#### [What the task requires]
Nothing outside the stretch is wanted. Repeat exactly the lines of the listing below from the one that contains "For every named target in this 1456×2533" through the one that contains "[Close dialog] (925, 1034)", both ends included.

*** Input data

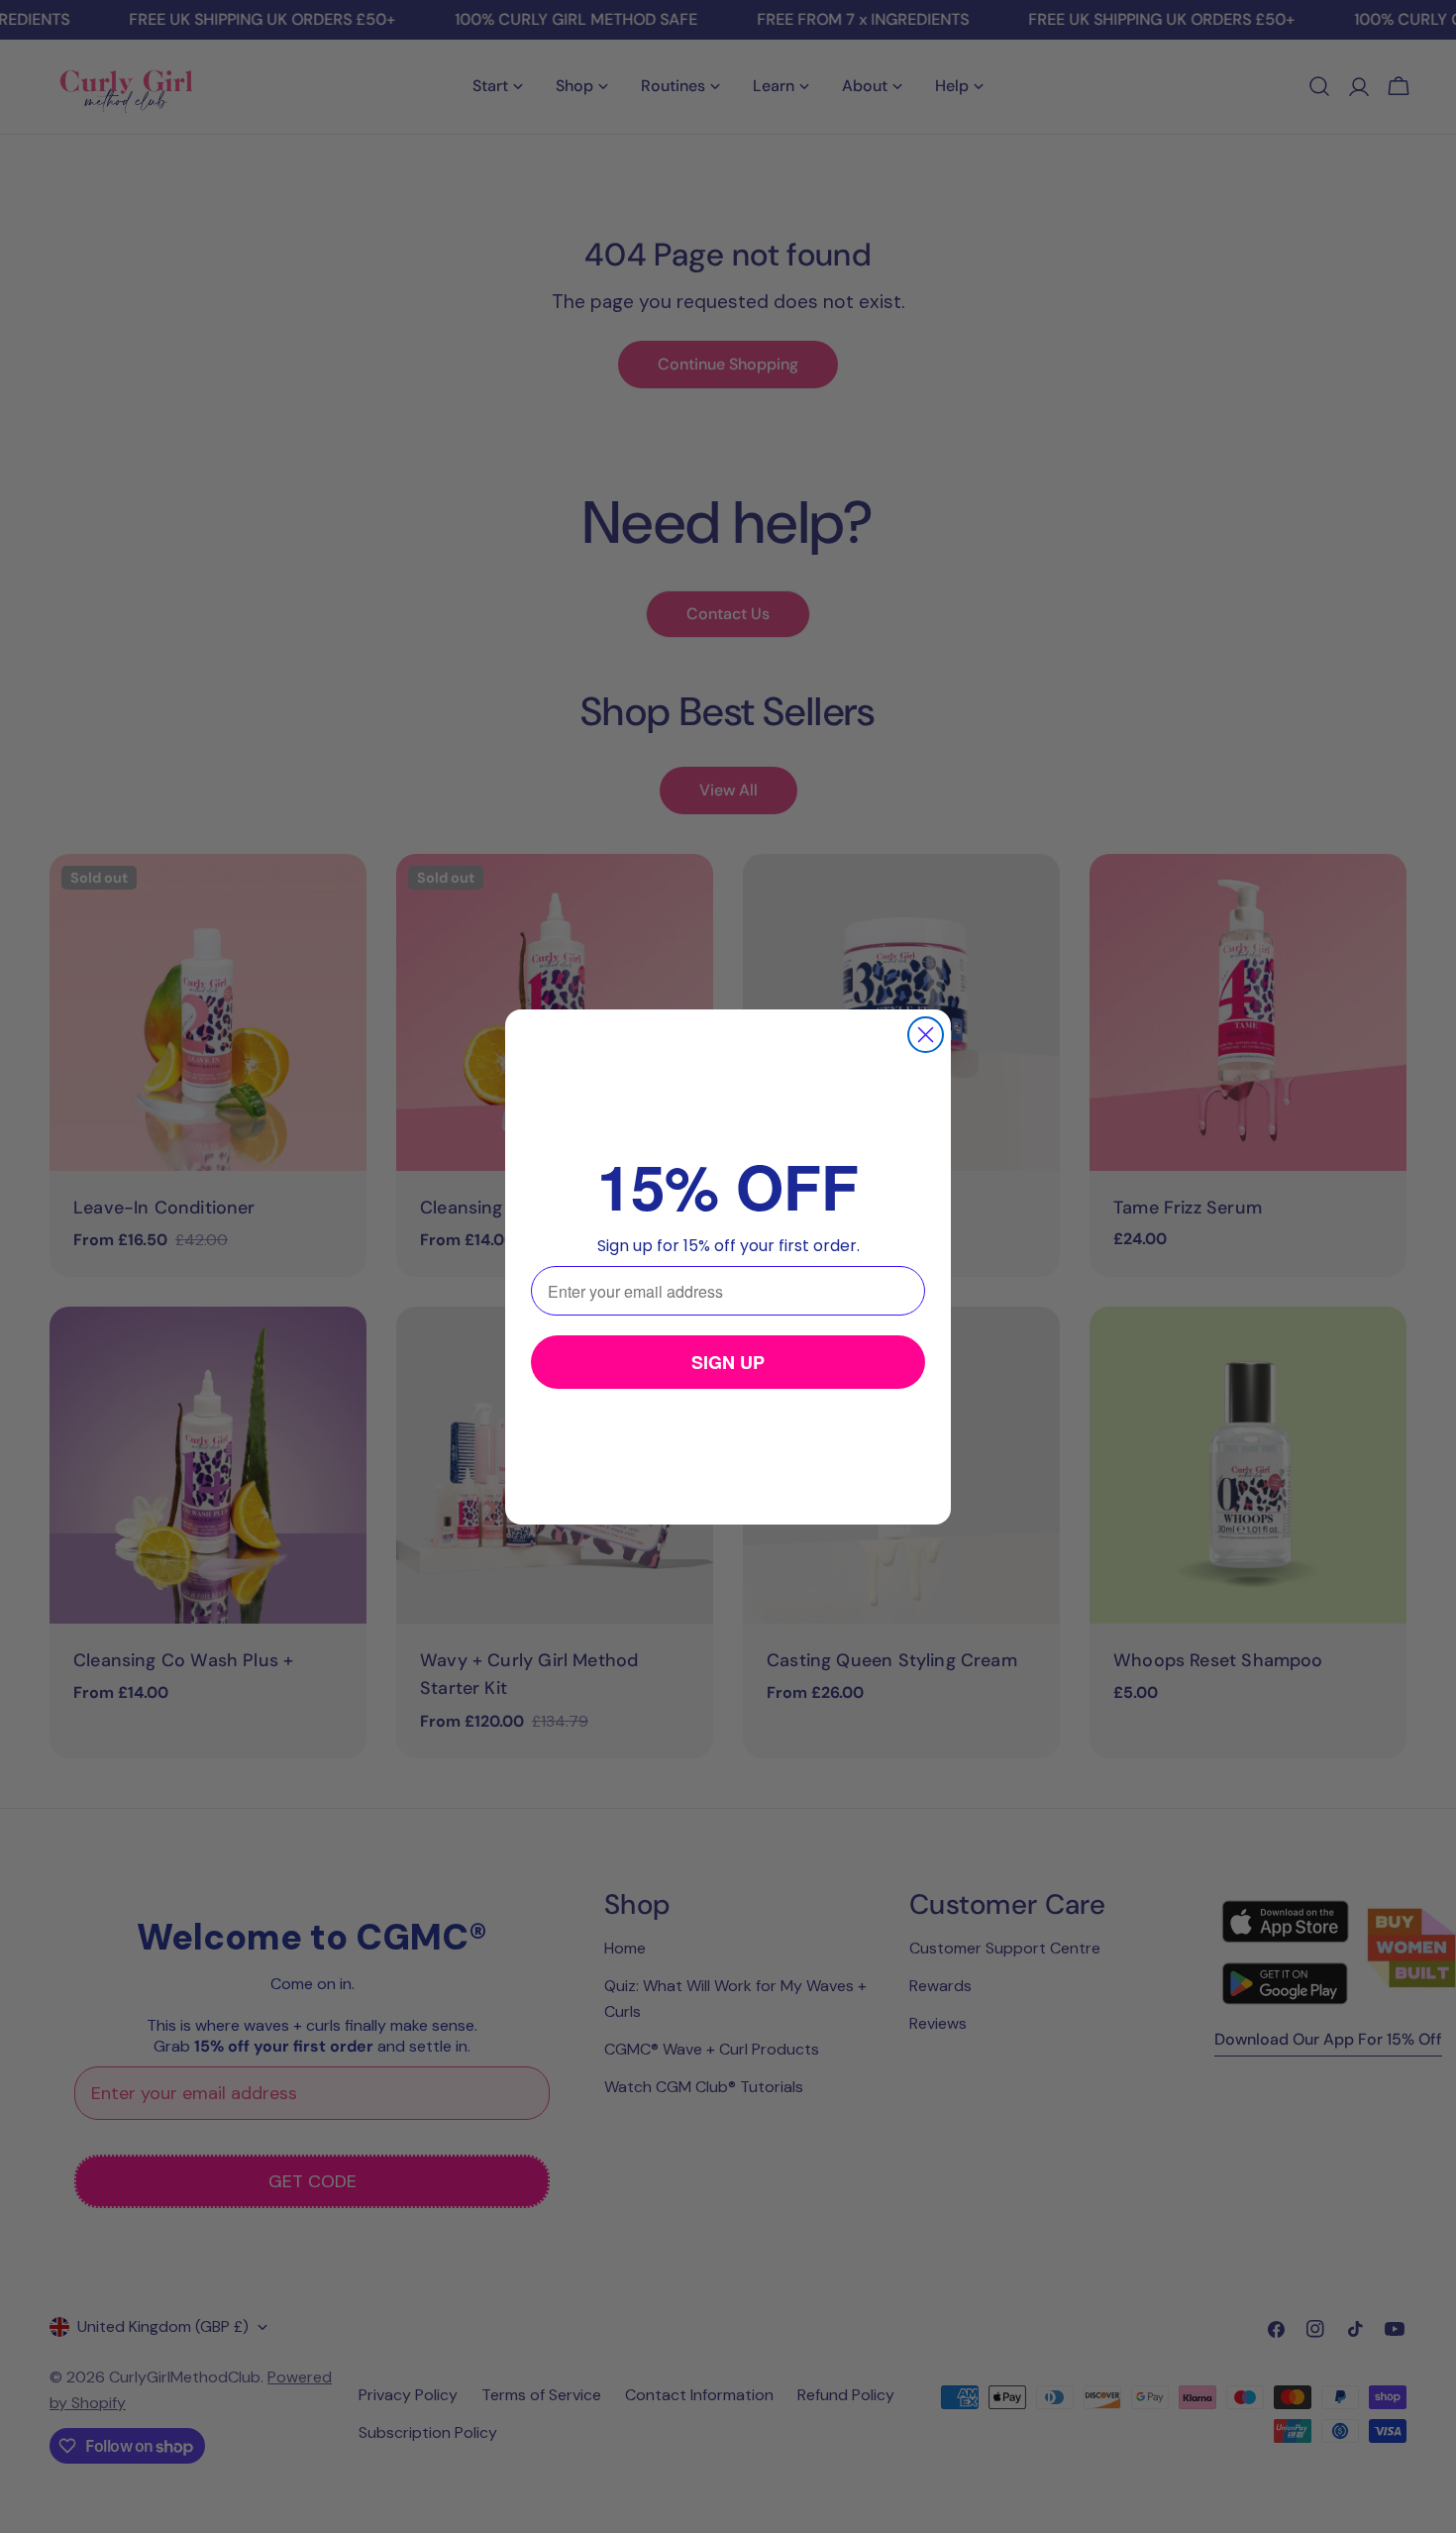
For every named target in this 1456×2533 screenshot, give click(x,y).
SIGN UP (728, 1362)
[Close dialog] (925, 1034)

******
*** Input data

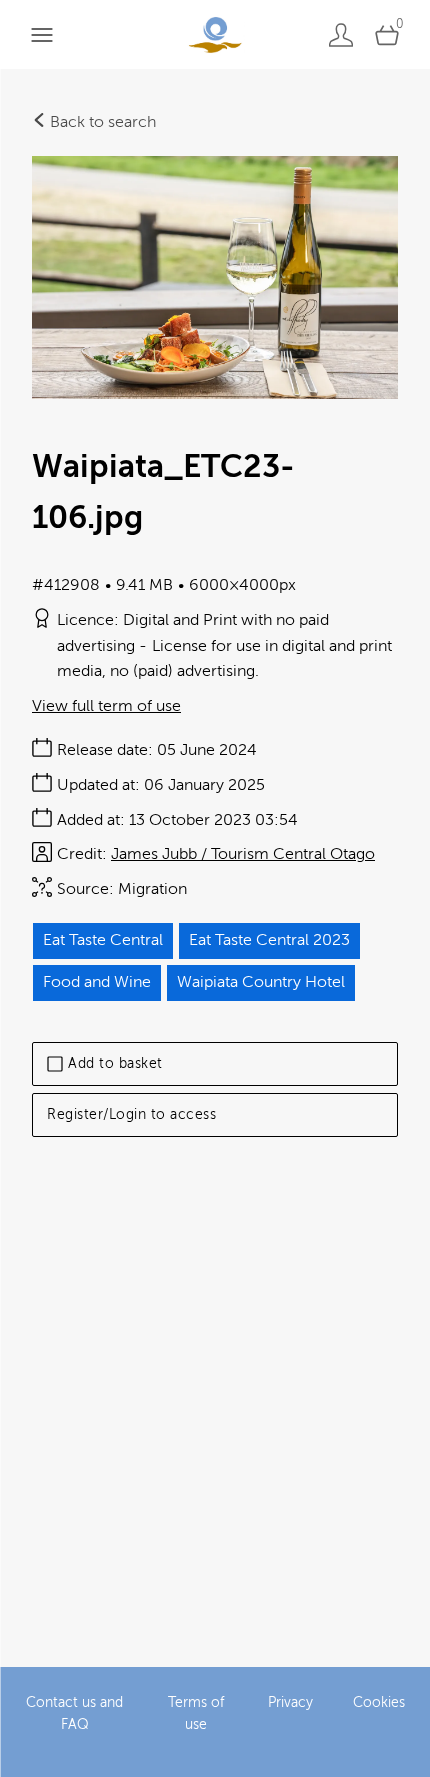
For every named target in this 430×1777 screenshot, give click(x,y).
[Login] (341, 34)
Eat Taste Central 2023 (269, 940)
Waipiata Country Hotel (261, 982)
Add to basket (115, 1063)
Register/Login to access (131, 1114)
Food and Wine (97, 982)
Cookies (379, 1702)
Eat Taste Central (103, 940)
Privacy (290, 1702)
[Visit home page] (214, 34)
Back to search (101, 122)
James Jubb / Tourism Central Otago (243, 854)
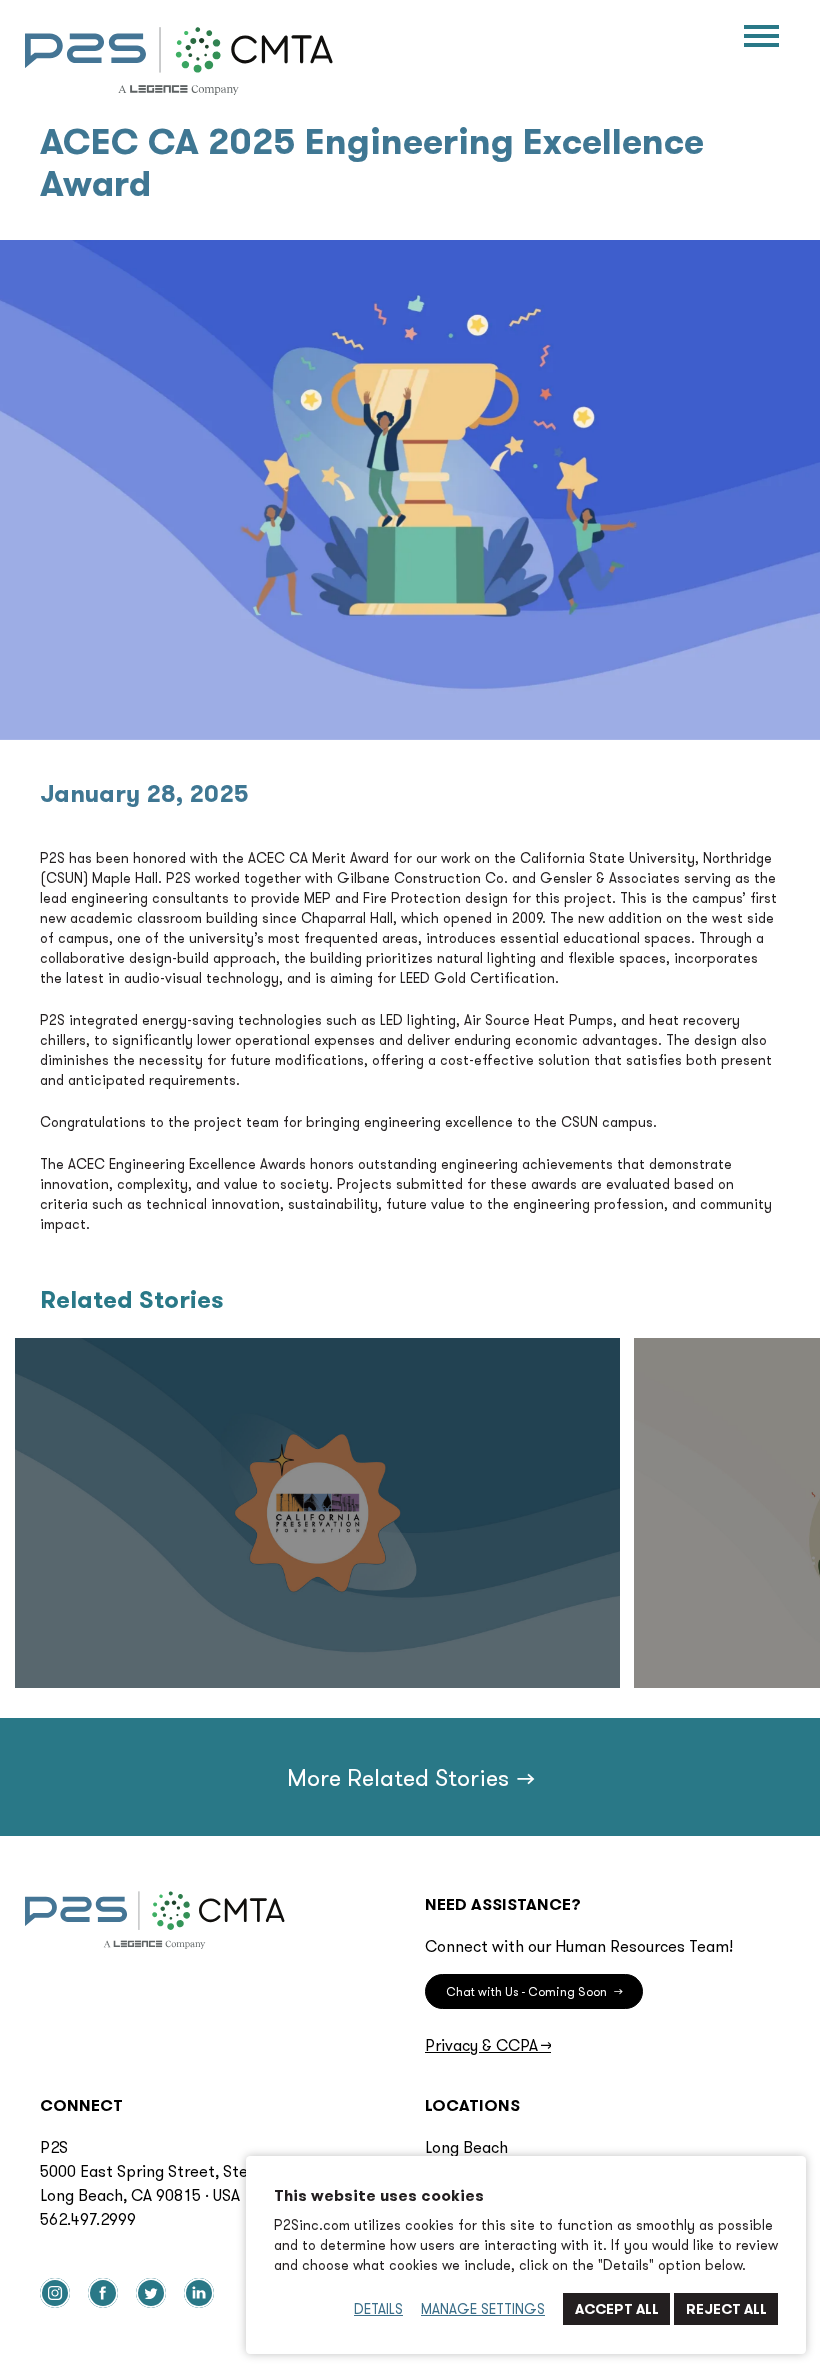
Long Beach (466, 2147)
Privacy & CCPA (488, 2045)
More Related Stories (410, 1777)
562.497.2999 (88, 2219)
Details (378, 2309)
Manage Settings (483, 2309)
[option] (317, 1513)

******
*** Input data

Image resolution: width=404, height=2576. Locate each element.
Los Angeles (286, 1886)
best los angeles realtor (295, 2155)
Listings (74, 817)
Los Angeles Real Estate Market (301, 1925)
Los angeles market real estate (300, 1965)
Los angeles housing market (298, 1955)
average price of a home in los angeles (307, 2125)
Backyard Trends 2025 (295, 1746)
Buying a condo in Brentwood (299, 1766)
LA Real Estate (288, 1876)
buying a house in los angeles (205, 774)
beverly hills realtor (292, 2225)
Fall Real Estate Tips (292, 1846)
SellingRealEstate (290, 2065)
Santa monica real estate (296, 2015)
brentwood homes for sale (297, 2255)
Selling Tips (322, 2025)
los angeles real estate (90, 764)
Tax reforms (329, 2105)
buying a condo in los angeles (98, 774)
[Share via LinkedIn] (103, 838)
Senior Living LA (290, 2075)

******

#### [Exercise response]
For every named target in this 1456×2533 screenshot, give click(x,y).
SIGN UP (728, 1362)
[Close dialog] (925, 1034)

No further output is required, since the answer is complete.